Project: Evolution of Language and Intelligence

Overview

The aim of this project is to explore the self-organized language and behavior that can develop between and among simple robots in a simulated environment. The project will utilize two general tools from machine learning: the genetic algorithm, and the artificial neural network. You will be provided with the infrastructure for evolving your own robot behaviors. You will then design your own neural network and design a simulated world for which your agents will evolve. Finally, you will analyze the language which results.

Objectives

The goal of this project is to explore self-organization and evolutionary systems on autonomous robotic agents.

The learning objectives are:

  1. Learning the basics of the genetic algorithm
  2. Learning the basics of the artificial neural network
  3. Explore the factors in evolving neural networks on mobile robots
  4. Gain experience in analyzing self-organized systems

Prerequisites

The students should have a basic knowledge of programming, data structures, and statistics. This project will be implemented in Python, but they do not need previous Python experience. Before beginning the project, students may wish to read the recommended readings.

This project will use Pyro, the Python Robotics environment available at http://PyroRobotics.org/ for Linux, Macintosh, and Windows.

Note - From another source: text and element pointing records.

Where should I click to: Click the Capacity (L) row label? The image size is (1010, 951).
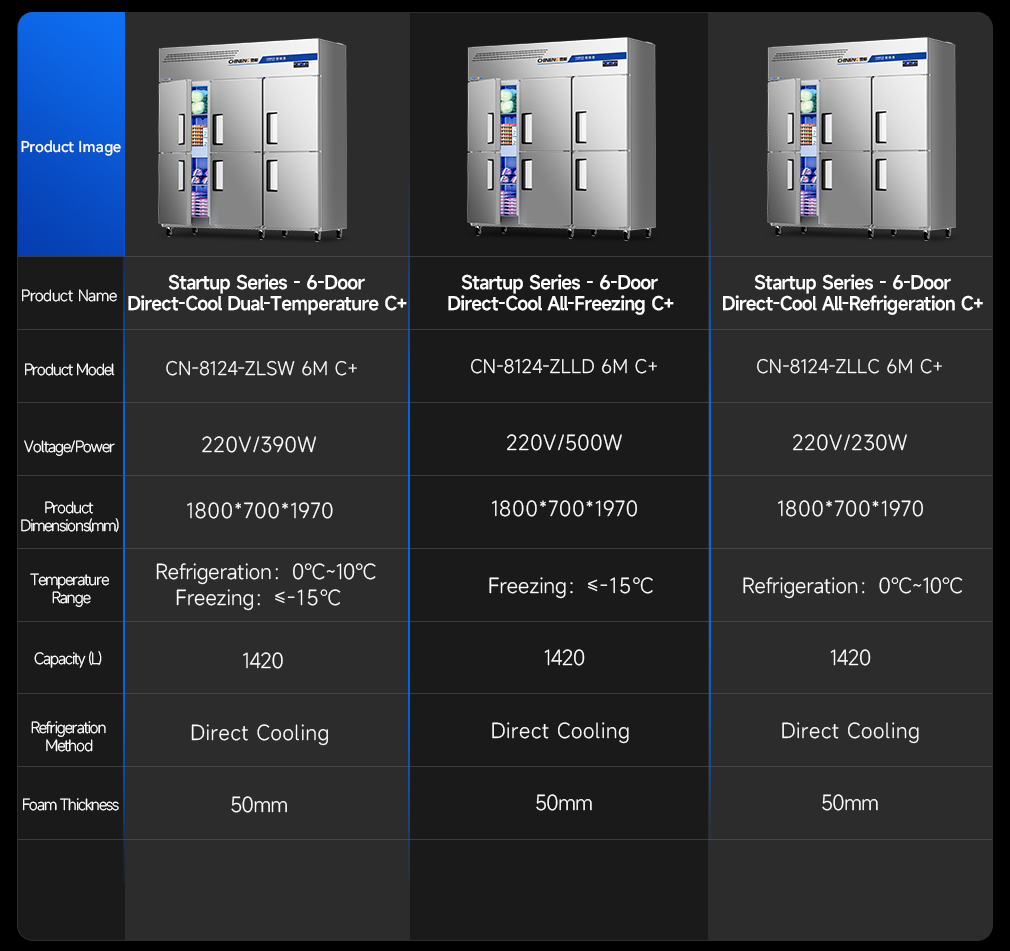tap(68, 659)
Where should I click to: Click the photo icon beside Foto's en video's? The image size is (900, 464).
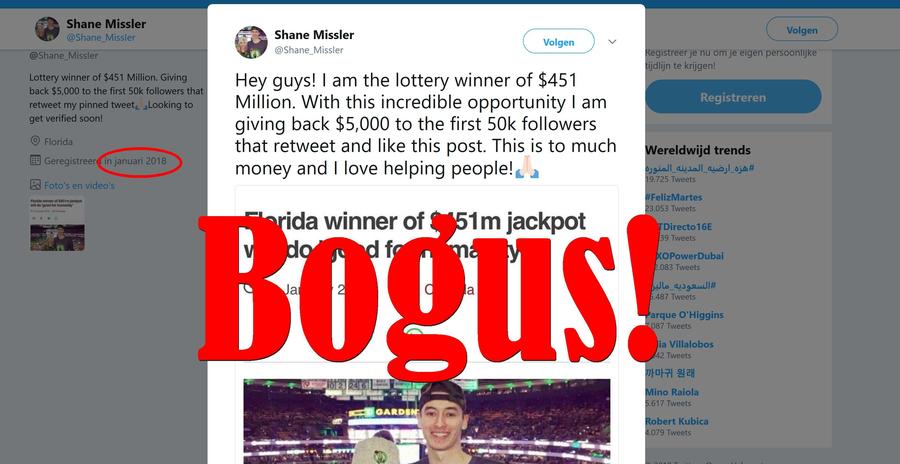coord(35,185)
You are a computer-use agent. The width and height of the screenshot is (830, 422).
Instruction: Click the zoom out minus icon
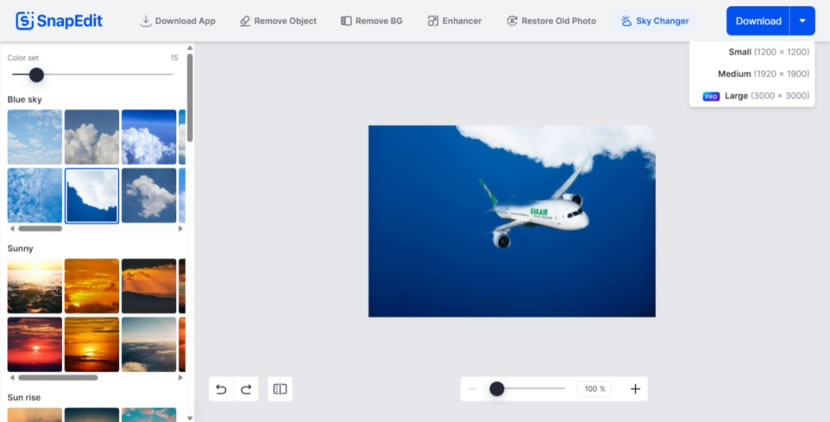click(x=472, y=389)
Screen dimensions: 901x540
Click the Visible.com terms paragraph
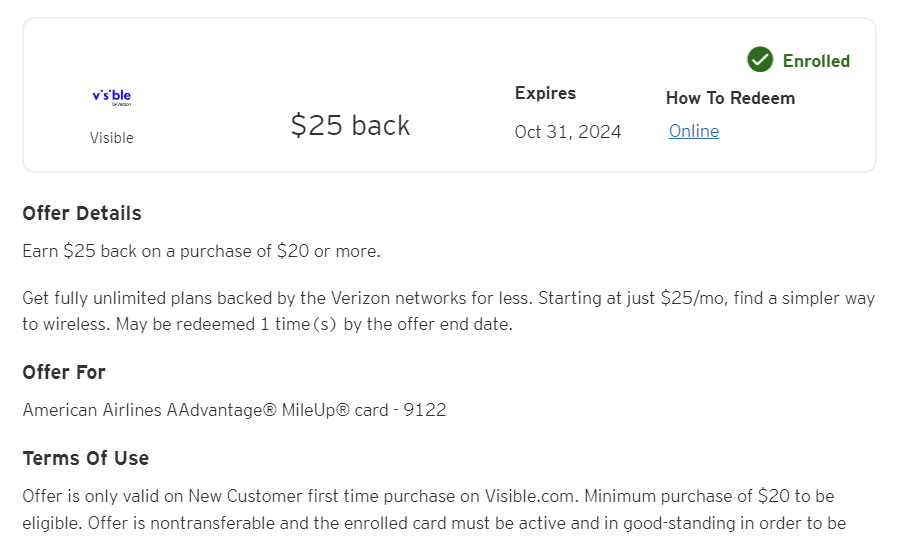point(434,510)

A "Live CD" can be found at the website for running experiments without installing any software.

Background

The project is largely based on the paper:

Marocco, D., Nolfi, S. (2006), Self-Organization of Communication in Evolving Robots, In Rocha L. M. et al. (eds), Proceeding of the Tenth International Conference on Artificial Life, ALifeX. Boomington: MIT Press, pp. 199-205. Preprint retrieved on December 17, 2006 at http://laral.istc.cnr.it/marocco/Marocco_alife.pdf

This paper describes four robots that are able to evolve signals to help them solve a particular task. Although the robots evolve with simulated audio signals, these signals can be turned into real audio signals and listened to while observing their behavior. In addition, students can produce simulated audio signals, and observe the robots casual reactions.

To have a proper knowledge in the genetic algorithm and neural networks, students may wish to read some background material. For example, chapters from:

Stuart Russelland Peter Norvig. Artificial Intelligence: A Modern Approach, 2nd edition. Prentice Hall, Upper Saddle River, NJ, USA, 2003.

In addition, students may wish to become familiar with the Python Robotics system. There are on-line materials at:

http://PyroRobotics.org/?page=PyroCurriculum

Students may wish to read the materials on:

  1. Introduction to Pyro
  2. Introduction to Python
  3. Neural Networks
  4. Evolutionary Algorithms

Description

Genetic Algorithm

A Genetic Algorithm (GA) is used to evolve a list of 90 floating-point numbers. The numbers are arrange left to right, and each has an initial value close to zero, but may be negative or positive.

First, a population of 30 lists is created. Each of these can be thought of as a genome.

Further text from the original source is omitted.